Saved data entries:
[Start of Attachment]

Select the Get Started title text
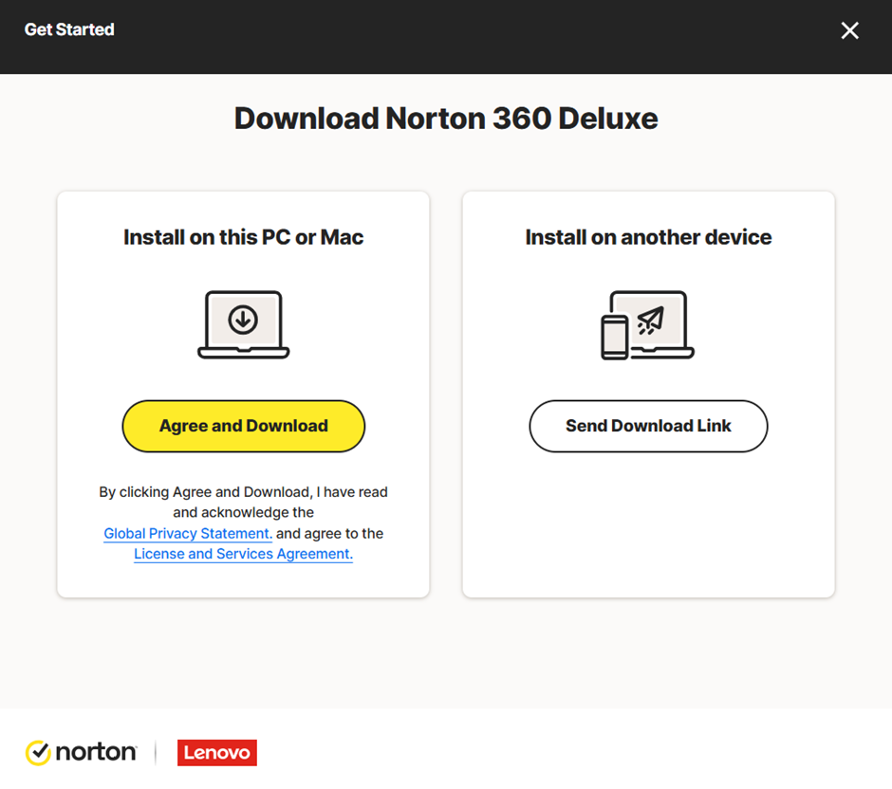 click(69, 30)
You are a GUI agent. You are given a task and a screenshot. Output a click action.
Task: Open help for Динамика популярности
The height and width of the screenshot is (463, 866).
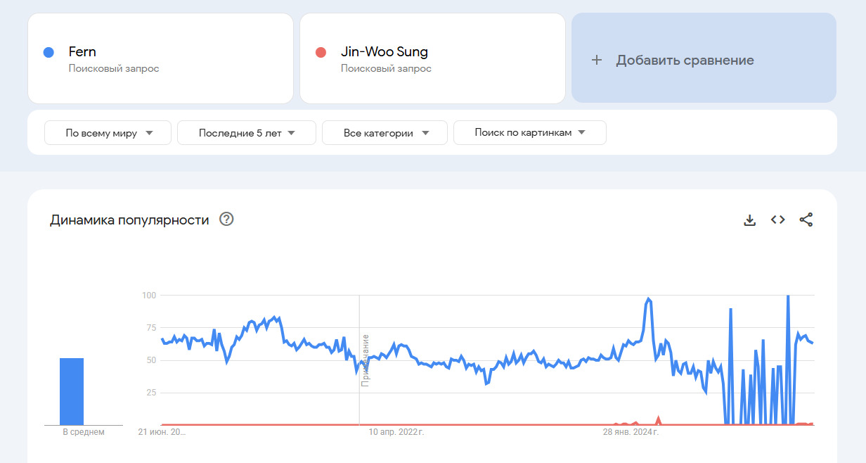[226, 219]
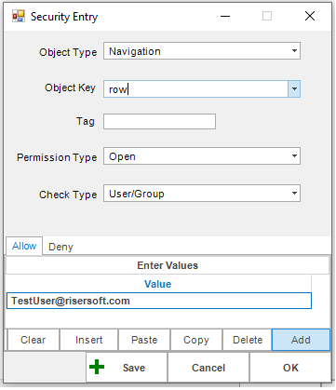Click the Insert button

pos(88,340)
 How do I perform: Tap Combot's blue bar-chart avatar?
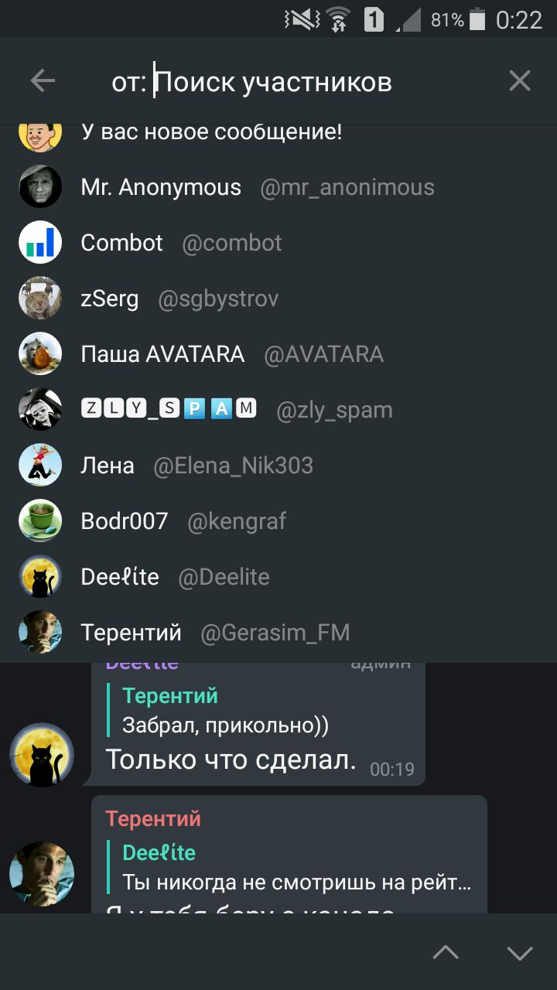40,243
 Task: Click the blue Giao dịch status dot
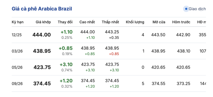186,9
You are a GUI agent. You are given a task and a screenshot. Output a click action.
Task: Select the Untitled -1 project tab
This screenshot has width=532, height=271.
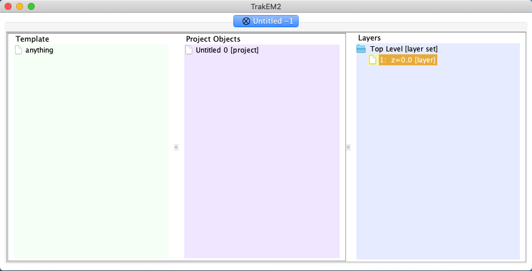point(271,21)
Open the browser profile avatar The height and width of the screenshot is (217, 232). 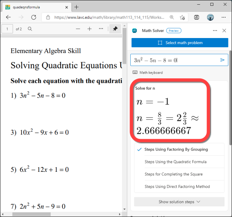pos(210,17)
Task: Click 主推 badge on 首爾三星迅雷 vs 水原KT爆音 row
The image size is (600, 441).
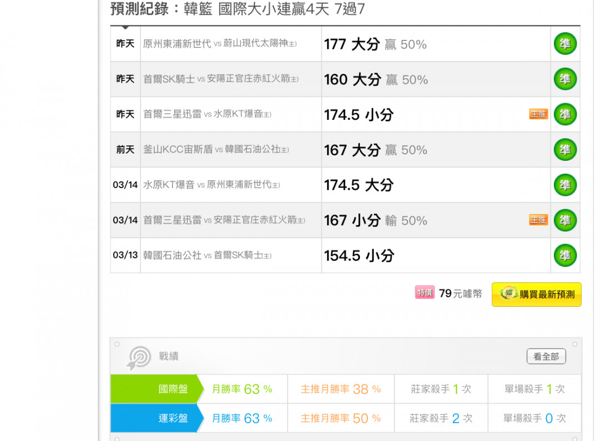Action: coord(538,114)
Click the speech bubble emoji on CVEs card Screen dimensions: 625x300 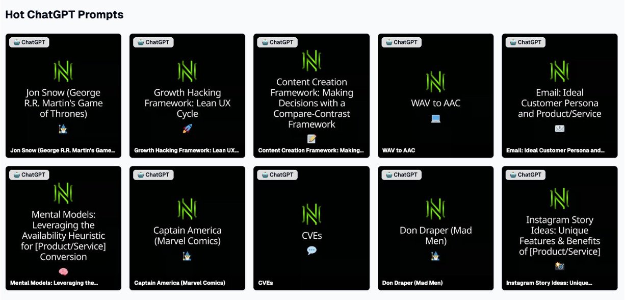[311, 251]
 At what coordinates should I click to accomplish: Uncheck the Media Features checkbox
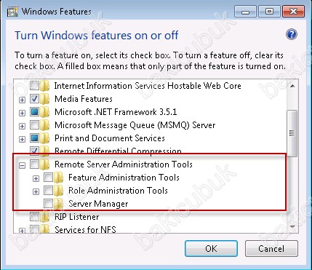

[End of Attachment]
[Start of Attachment]

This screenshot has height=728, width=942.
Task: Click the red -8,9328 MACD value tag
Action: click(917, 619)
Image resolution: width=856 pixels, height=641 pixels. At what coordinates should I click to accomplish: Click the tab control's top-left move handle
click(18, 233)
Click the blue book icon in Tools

[End of Attachment]

A verbatim transcription is needed of the lines above, starting at the line with "Image resolution: width=856" and ending at the line with "Click the blue book icon in Tools", both included, and of nothing else.

Image resolution: width=856 pixels, height=641 pixels. At what coordinates should I click to accomplish: Click the tab control's top-left move handle
click(18, 233)
Click the blue book icon in Tools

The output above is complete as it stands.